Dvinsk
Mon., November 3, 09:04 AM
Whenever I think about telling the story of my mother’s family or her early life, I get caught up in the elusiveness of the time and place. When I wrote about my mother’s birthday, I explained why there were no records of her birth. At any rate, that’s what she told me. I can’t be precise about the names or the dates.
I thought I could pinpoint the place; at least I could find it on a map. Mother always told us she came from Dvinsk, in Lithuania. Or maybe from a village near Dvinsk. (See, I get different stories from different people. No birth certificate.) Dvinsk is located on the western Dvina River. (Logical name.) And the city is still there.
Her U.S. citizenship papers call her country of birth Russia — short name for the U.S.S.R — which was true at the time she became a citizen. By the way, on my birth certificate she is listed as being from Scotland, because the doctor was misinformed, but I managed to grow up in spite of the error.
In the 1920’s there were enough Lithuanians in New York City to form large gatherings, and Mother remembered being taken to the annual Dvinsker Ball. My aunt has a newspaper photo depicting three very proper ladies at the Dvinsker Ball;
; the one on my left is my grandmother. Mother would have been in her early teens at the time, and that was what she remembered. Lithuanian.
Many years later my sister became friendly with a woman whose mother was from Dvinsk. In Latvia, she said. Mother was sure it was Lithuania. So I did a little research — not as easy without the internet — using the dictionaries and encyclopedia at my disposal. Y’know what? They were both right!
Dvinsk, now known as Daugavpils, has been claimed by many different powers. At one time it was an independent city. As Dünaburg, it was German. And, at the time my mother was born, it was Lithuanian, even if, politically, it was Russian. The people were Catholic rather than Eastern Orthodox; they spoke Lithuanian. Culturally, that’s what they were.

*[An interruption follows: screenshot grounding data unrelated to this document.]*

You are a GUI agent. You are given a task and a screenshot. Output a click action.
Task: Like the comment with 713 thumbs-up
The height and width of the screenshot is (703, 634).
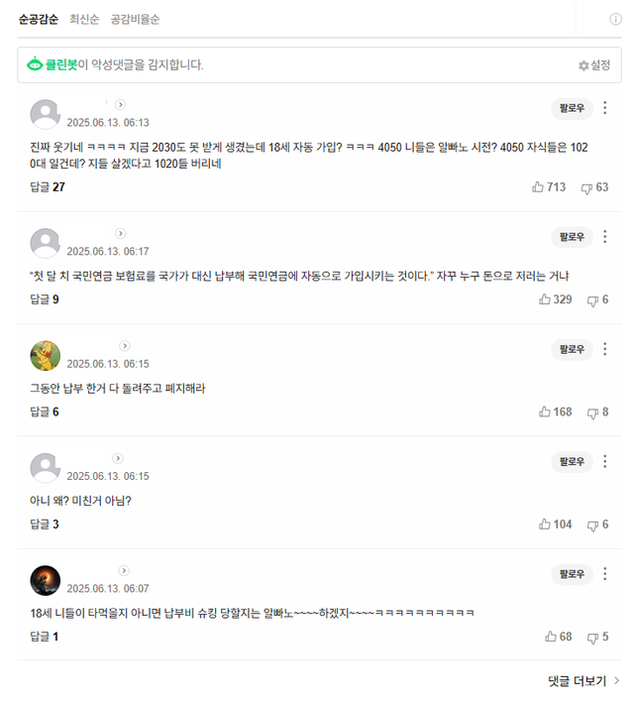click(539, 187)
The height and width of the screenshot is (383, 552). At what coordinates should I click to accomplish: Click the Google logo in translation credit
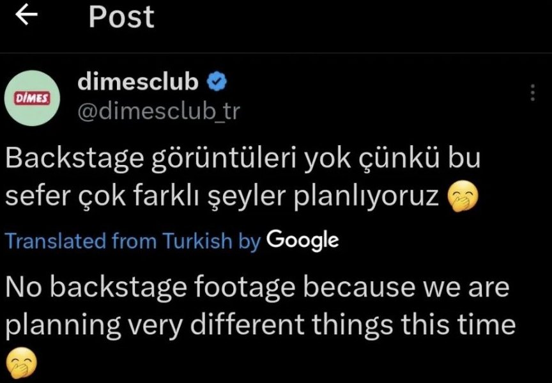[303, 240]

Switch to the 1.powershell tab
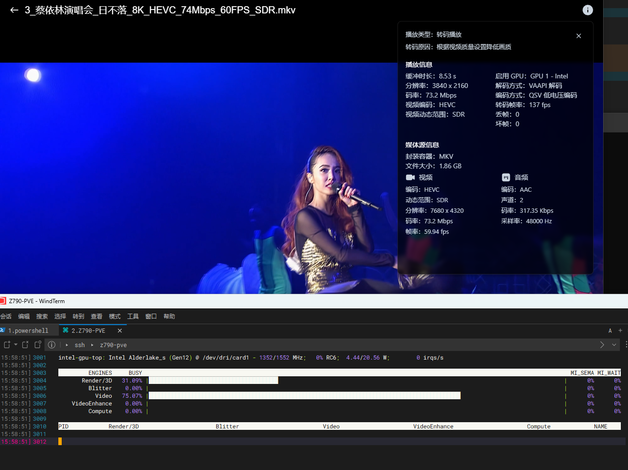click(x=28, y=330)
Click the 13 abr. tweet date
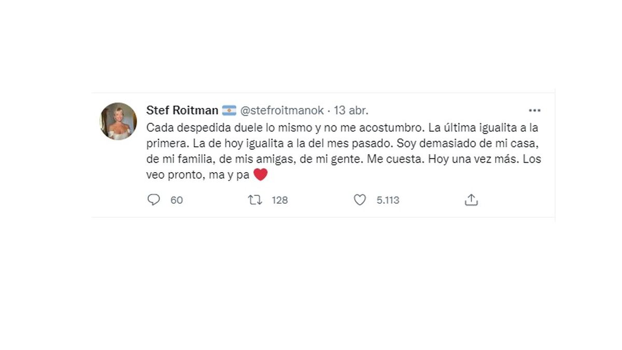Image resolution: width=622 pixels, height=350 pixels. point(351,110)
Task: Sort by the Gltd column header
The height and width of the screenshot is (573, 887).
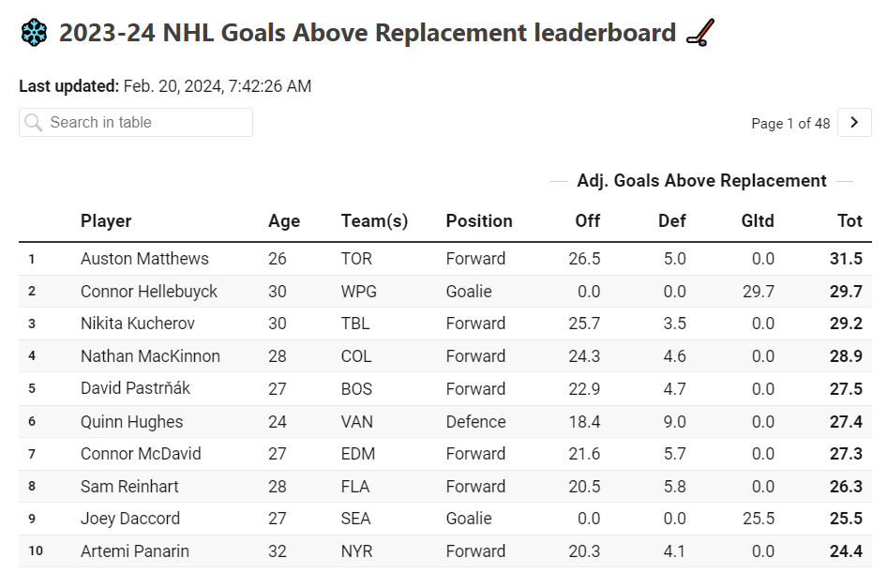Action: (758, 221)
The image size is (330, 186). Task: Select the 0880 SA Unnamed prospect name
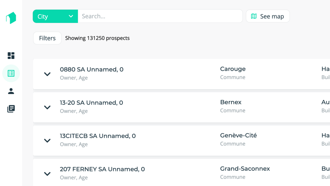click(x=91, y=70)
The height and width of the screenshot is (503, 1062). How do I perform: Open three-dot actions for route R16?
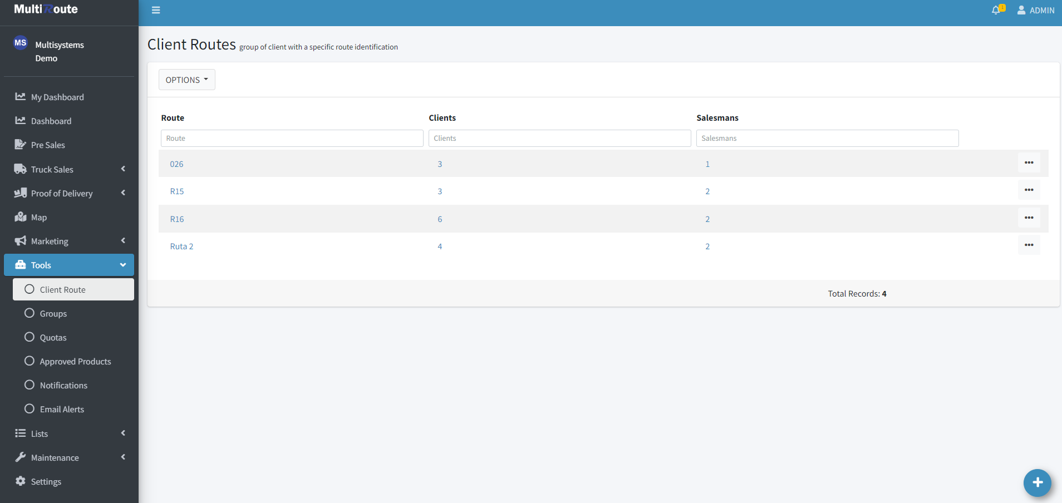click(1029, 218)
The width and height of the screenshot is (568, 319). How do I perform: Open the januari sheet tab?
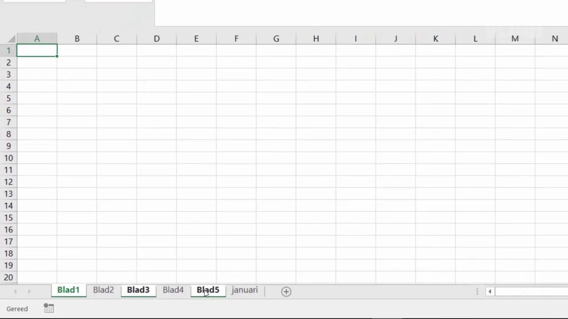(x=245, y=290)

Jews, of course, spoke Yiddish. Dvinsk had a very large Jewish community. Like Jews everywhere, they also spoke the languages needed for business, and my grandparents spoke Russian. I have no way of knowing whether they spoke Lithuanian as well, though I suspect they did. My grandmother, who died around 1930, would have been just about the only one who might have spoken it with my grandfather.
Country lines were redrawn at the time of the Russian Revolution. Mother’s family had left by that time. When Latvia was created, Dvinsk was part of Latvia. That other lady was a good twenty years younger than Mother, so she was Latvian.
I thought the whole story was really fascinating. I told Mother about it. And she said, “who cares?” She had left more than fifty years before, she was an American, and she was no scholar. In the long run, it made no difference at all.